Creedlo, queridos amigos: estáis invitados, por vuestra parte, a favorecer, a entablar estas relaciones fraternas que es necesario instaurar por todas partes. ¿Acaso no es éste un hecho conocidísimo? Son los pobres, de corazón disponible, de mirada desinteresada, de mano caritativa, los que se preocupan de los pobres, y los que les aman de verdad, con ese respeto a su dignidad sin el cual la caridad suena a hueco, como un címbalo (Cf. 1Co 13,1).
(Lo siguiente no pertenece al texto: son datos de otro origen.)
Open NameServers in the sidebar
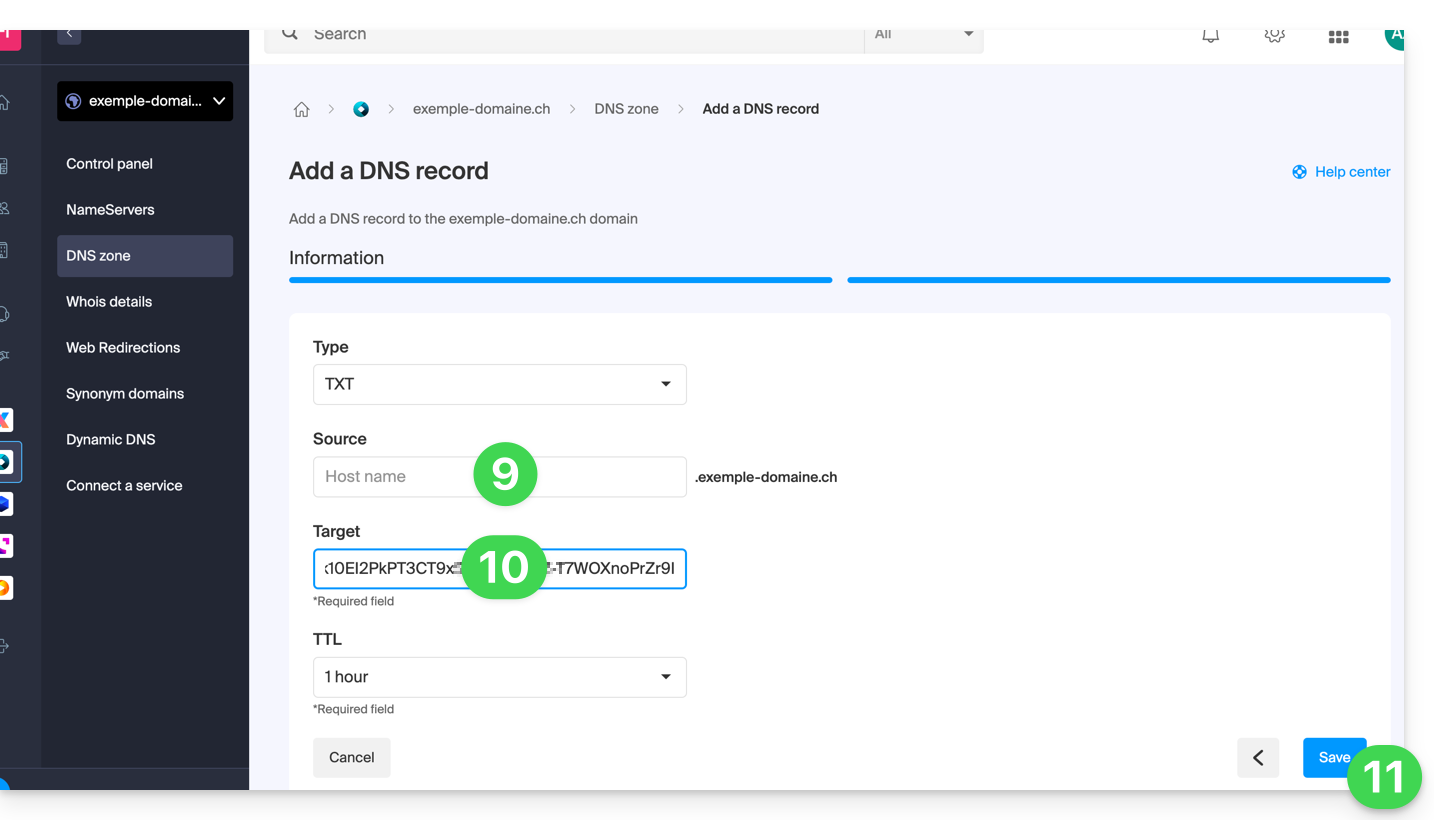click(110, 210)
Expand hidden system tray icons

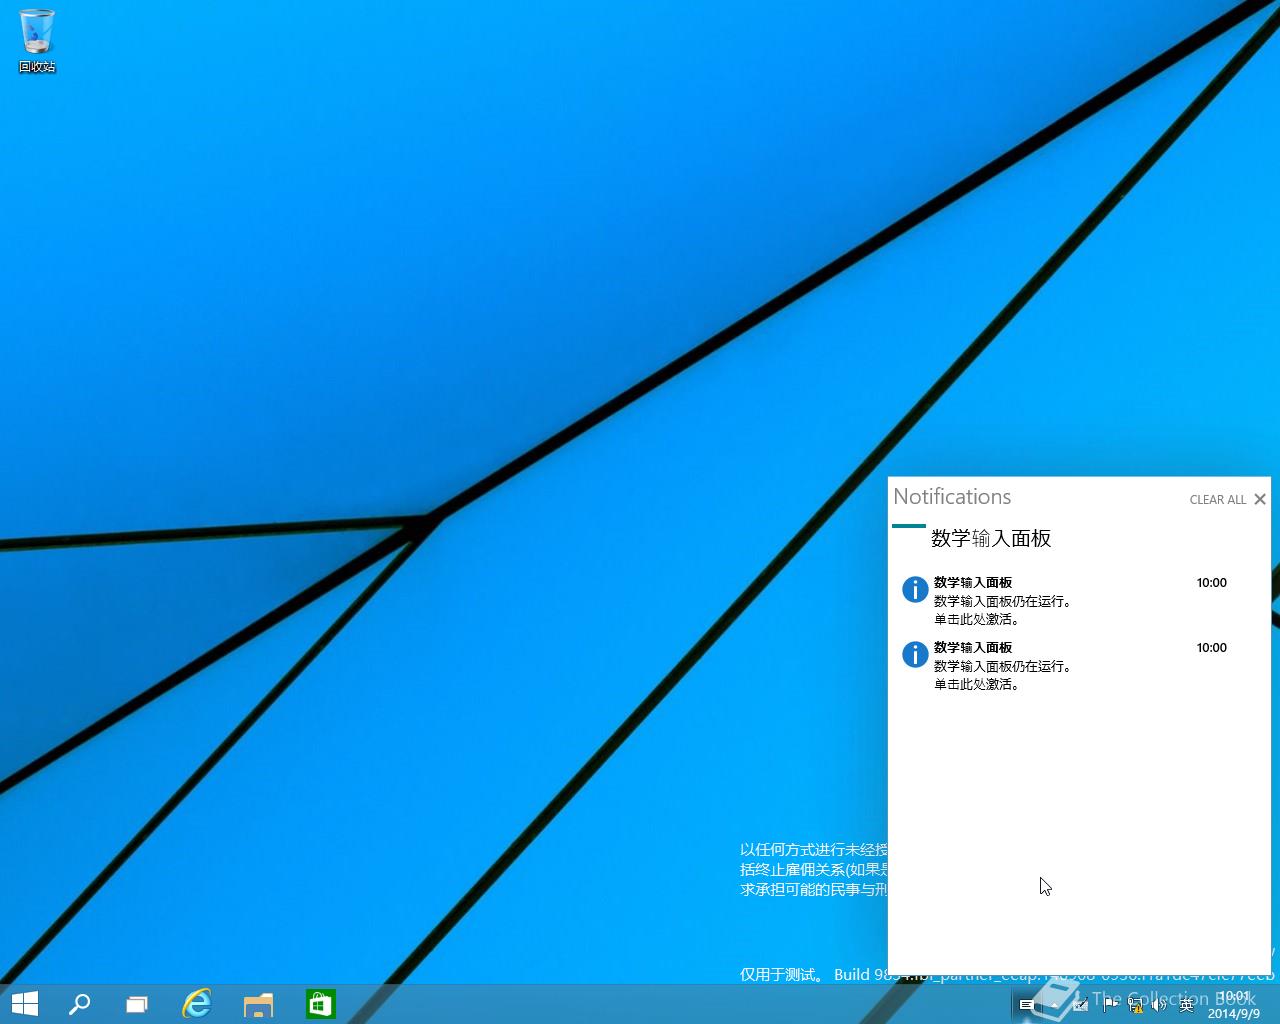1053,1003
En el mundo, donde la persona es muy a menudo olvidada en su realidad profunda por una administración, ciertamente eficiente, pero que cree que todo está hecho cuando se aporta una ayuda material según unos criterios racionalmente elaborados y progresivamente mejorados en el sentido de una mayor justicia, testimoniad vosotros su valor inestimable, su vitalidad irreductible, sus aspiraciones abiertas al absoluto. Poned en práctica la verdad caridad según el Evangelio: dad según la medida de vuestro corazón, como aquella viuda que causó la admiración de Jesús (Cf. Lc 21,1-4). Acoged a los demás con una atención cada vez más despierta, atenta y delicada. Y, después, rezad por ellos también; sí, rezad mucho, sin cansaros: en la comunión de los santos vuestra súplica tiene un gran peso a los ojos de Dios. (Pablo VI, Disc. a enfermos y enfermeros participantes en un Congreso Nacional, 22-mayo-1971).
¡Qué difícil es cuidar de un enfermo en nuestros días en los estamos tan ocupados! Se necesita verdadera caridad, verdadero amor; no se les cuida bien si se hace sólo por el dinero que proporciona una profesión.